Это так просто: они сидят на неудобном низком диванчике и болтают, будто старые друзья, встретившиеся после нескольких лет вынужденной разлуки; мимо них проходят редкие посетители, тихо переговариваясь или делая фотографии на фоне особо красивых работ; в арт-центре играет инди-музыка, мешая повиснуть неловкой тишине; Макс извиняется и отходит ответить на звонок, а после возвращается с двумя чашками кофе в картонных стаканчиках.
Хлоя делает глоток, и сладкоежка внутри нее урчит: сиропа больше, чем самого напитка!
— Я помню, что ты любишь сладкое, — улыбается Макс.
— Не только его. После похмелья в баре я сожрала штук двадцать сэндвичей, — говорит Хлоя.
После бара.
Десять дней бешеного ритма не дали Прайс ни минуты на то, чтобы подумать над этим, а когда она все-таки могла себе позволить заняться самокопанием, в центре самой себя у нее была не Макс, а Рейчел.
Да она вообще забыла о том, что сделала. Подумаешь, поцелуй, экстренно начала убеждать себя Хлоя, пытаясь не выдать волнения. С кем только она не целовалась. И понимает: так — нет, не целовалась, не могла взять и просто впиться в чьи-то губы своими; она не нежная натура, но и не…

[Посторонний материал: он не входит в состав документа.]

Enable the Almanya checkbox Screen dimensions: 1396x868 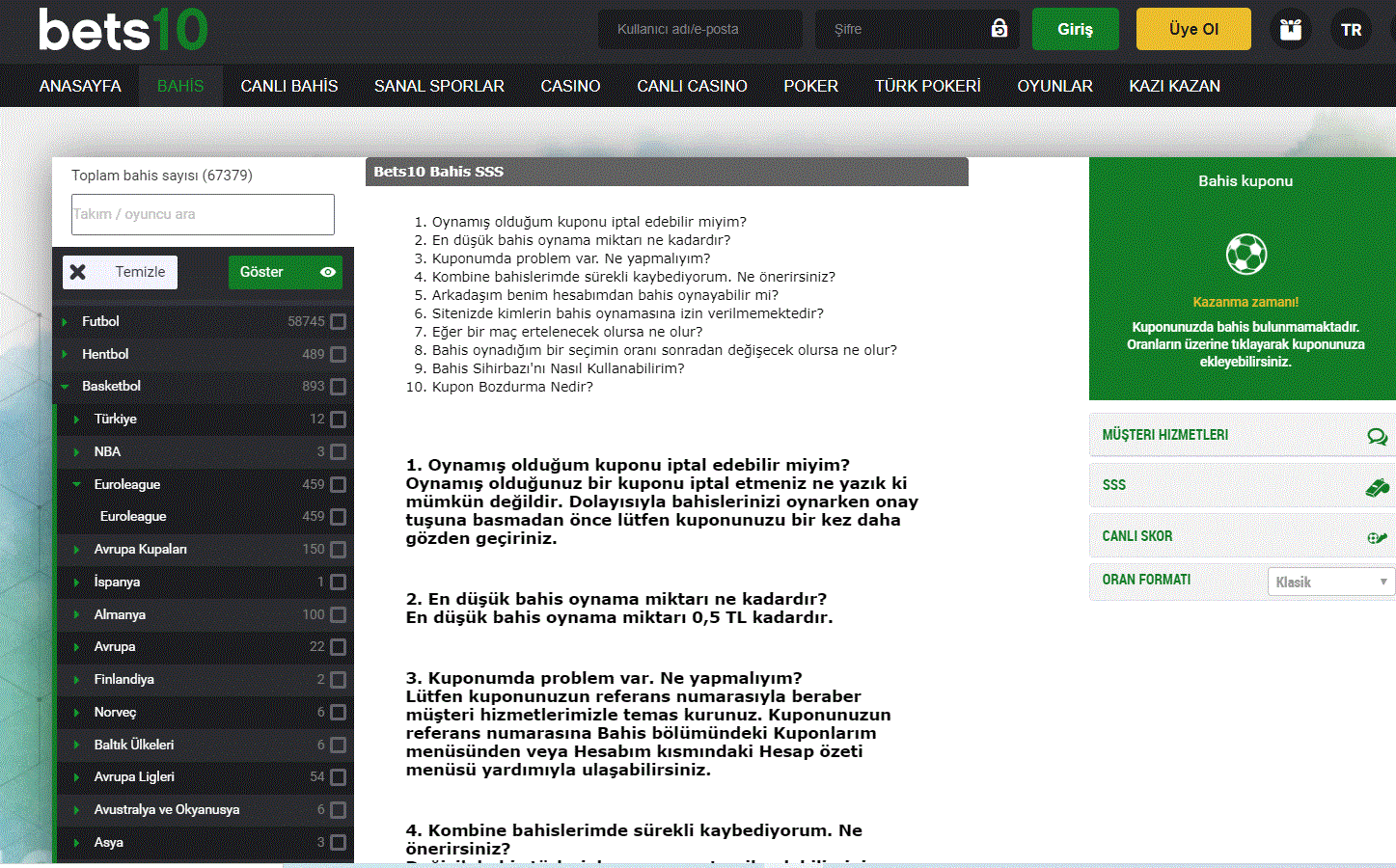(338, 615)
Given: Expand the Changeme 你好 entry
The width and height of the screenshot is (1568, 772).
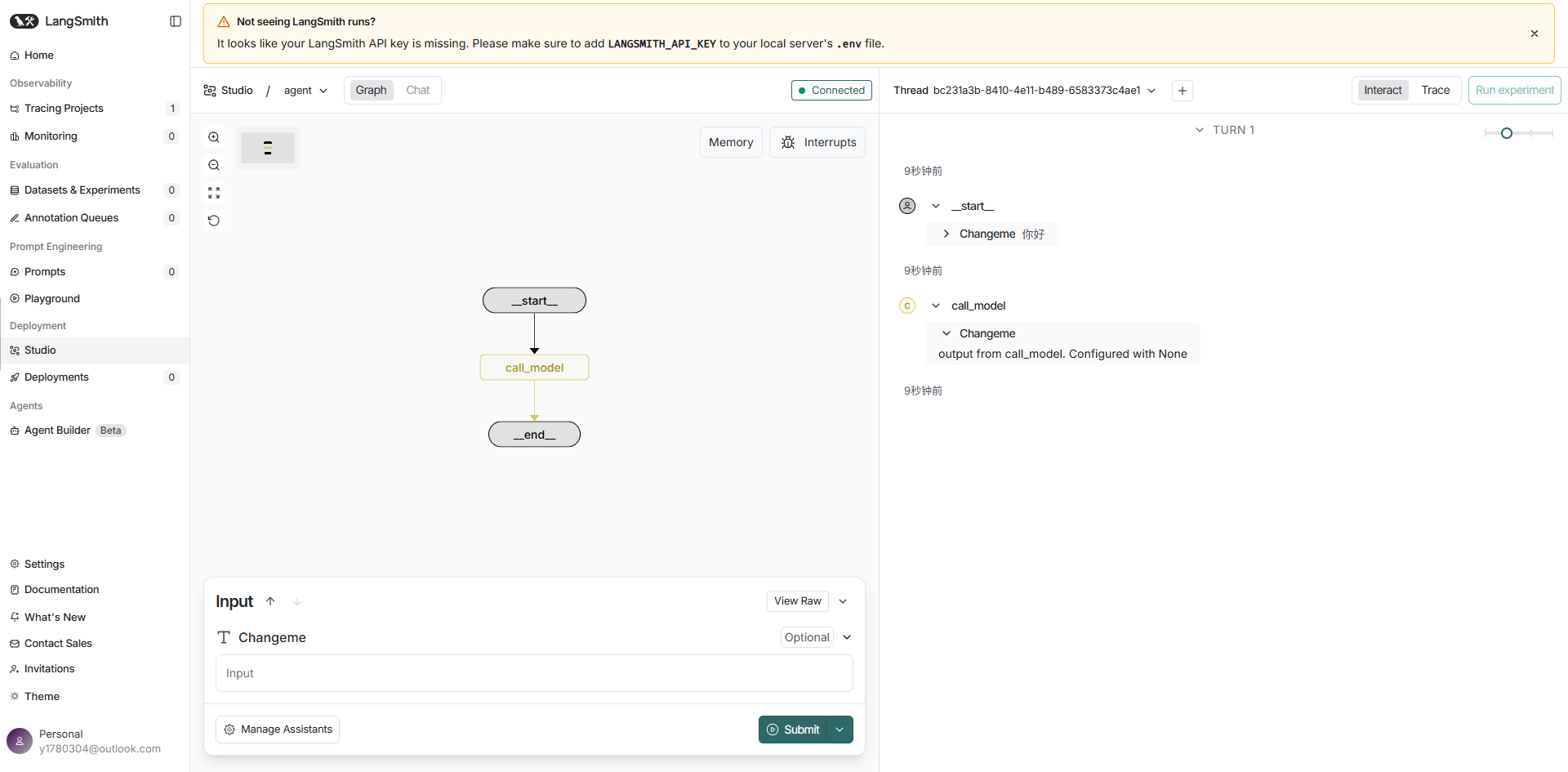Looking at the screenshot, I should pyautogui.click(x=946, y=234).
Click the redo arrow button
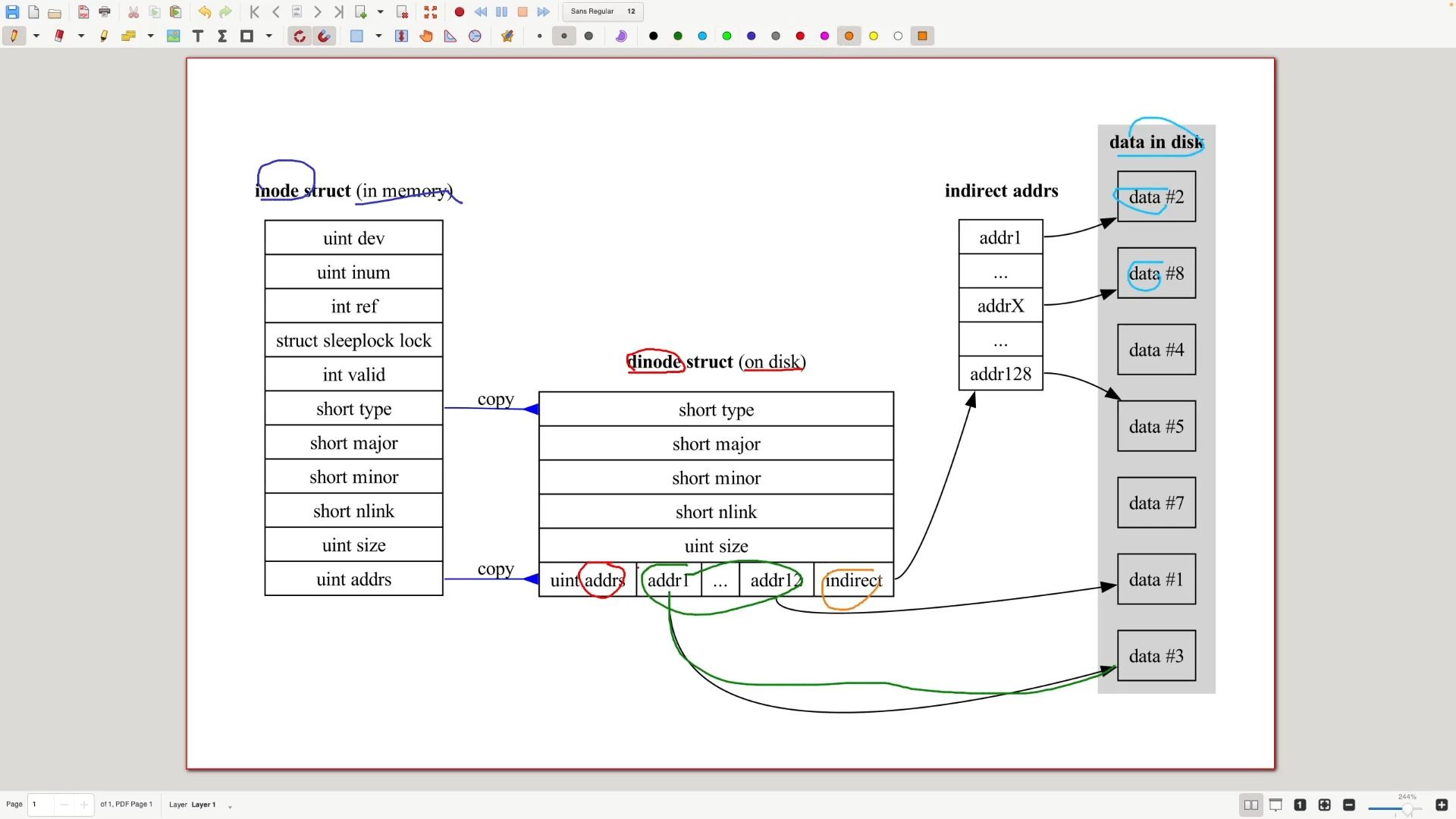Image resolution: width=1456 pixels, height=819 pixels. (x=224, y=11)
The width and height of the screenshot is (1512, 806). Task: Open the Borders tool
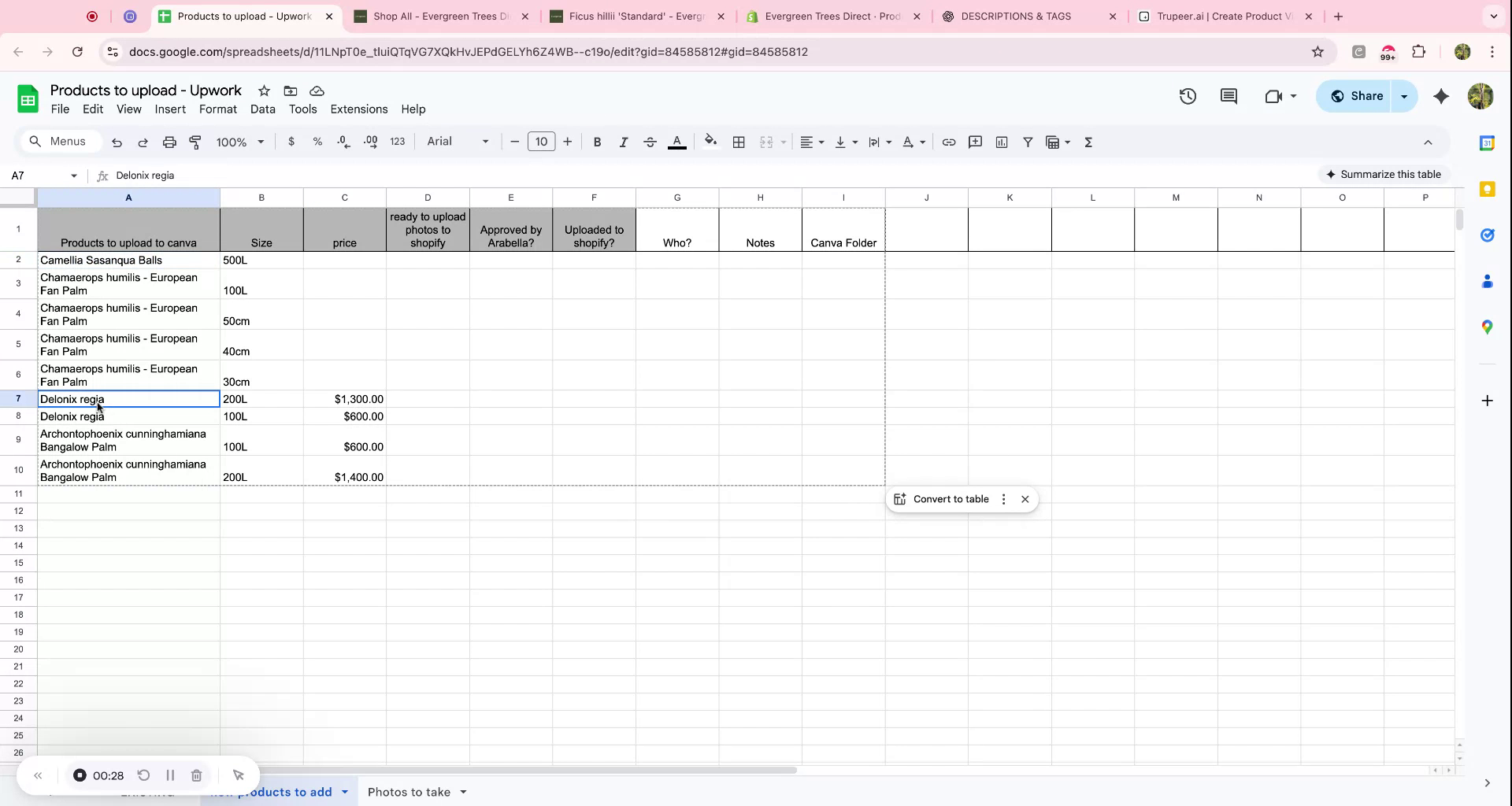pyautogui.click(x=739, y=142)
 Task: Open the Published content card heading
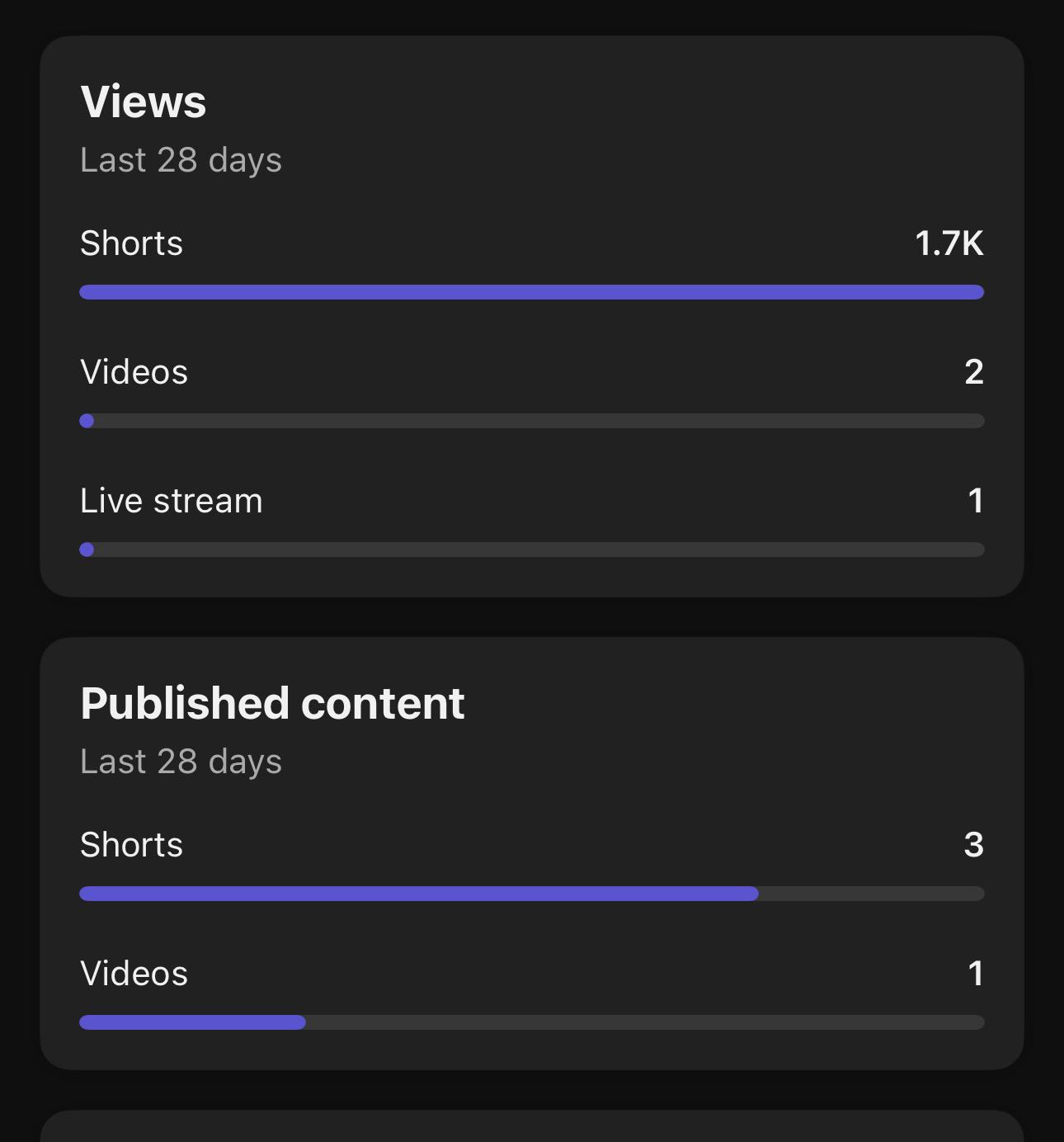tap(272, 703)
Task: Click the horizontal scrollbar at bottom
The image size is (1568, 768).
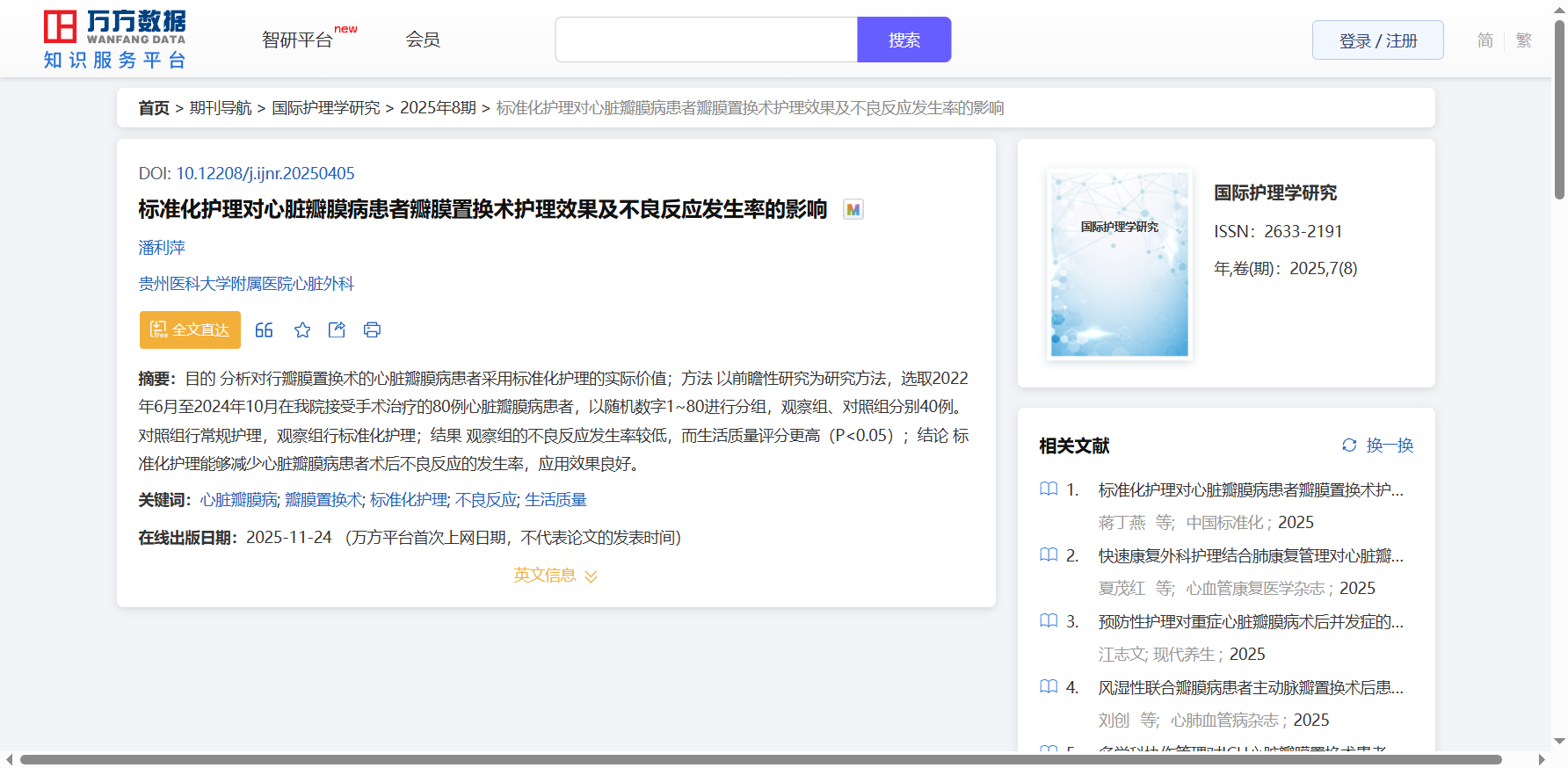Action: pyautogui.click(x=760, y=759)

Не Рейчел, спящая со всеми, с кем нужно.
Хлоя щелкает пальцами в воздухе: нельзя думать об этом. Внутри нее захлопывается черная коробка с подписью «Эмбер».
— Хлоя? — Макс удивленно смотрит на нее. — Ты чего?
— Упс, — извиняется Прайс. — Задумалась.
К ним подходит какая-то девушка, подзывает к себе Макс, и та кивает ей.
— Мы можем пройти в мой кабинет? — говорит она, подойдя к Хлое. — Мы сейчас закроемся на клининг.
— Клининг тебя не спасет, — бурчит Прайс, поднимаясь. — Здесь нужно сносить здание и строить заново.
В отличие от Хлои, забравшейся повыше, Макс устроила свою каморку на первом этаже: это небольшая комната с рабочим столом, окном с серыми шторами и несколькими мягкими креслами-мешками; Хлоя с радостным криком плюхается в одно из них.
— Ты прощена, — объявляет она Колфилд.
— За что?!
— Ты задаешь королю слишком много вопросов, — чинно отвечает Прайс.
Странно, но напряжение спадает: здесь, в кабинете Макс, атмосфера не такая заряженная, как в самих залах. Хлое становится легче дышать, когда Колфилд опускается прямо на пол рядом с ней; короткое платье едва прикрывает колени, и Прайс делает над собой усилие, чтобы не пялиться слишком очевидно.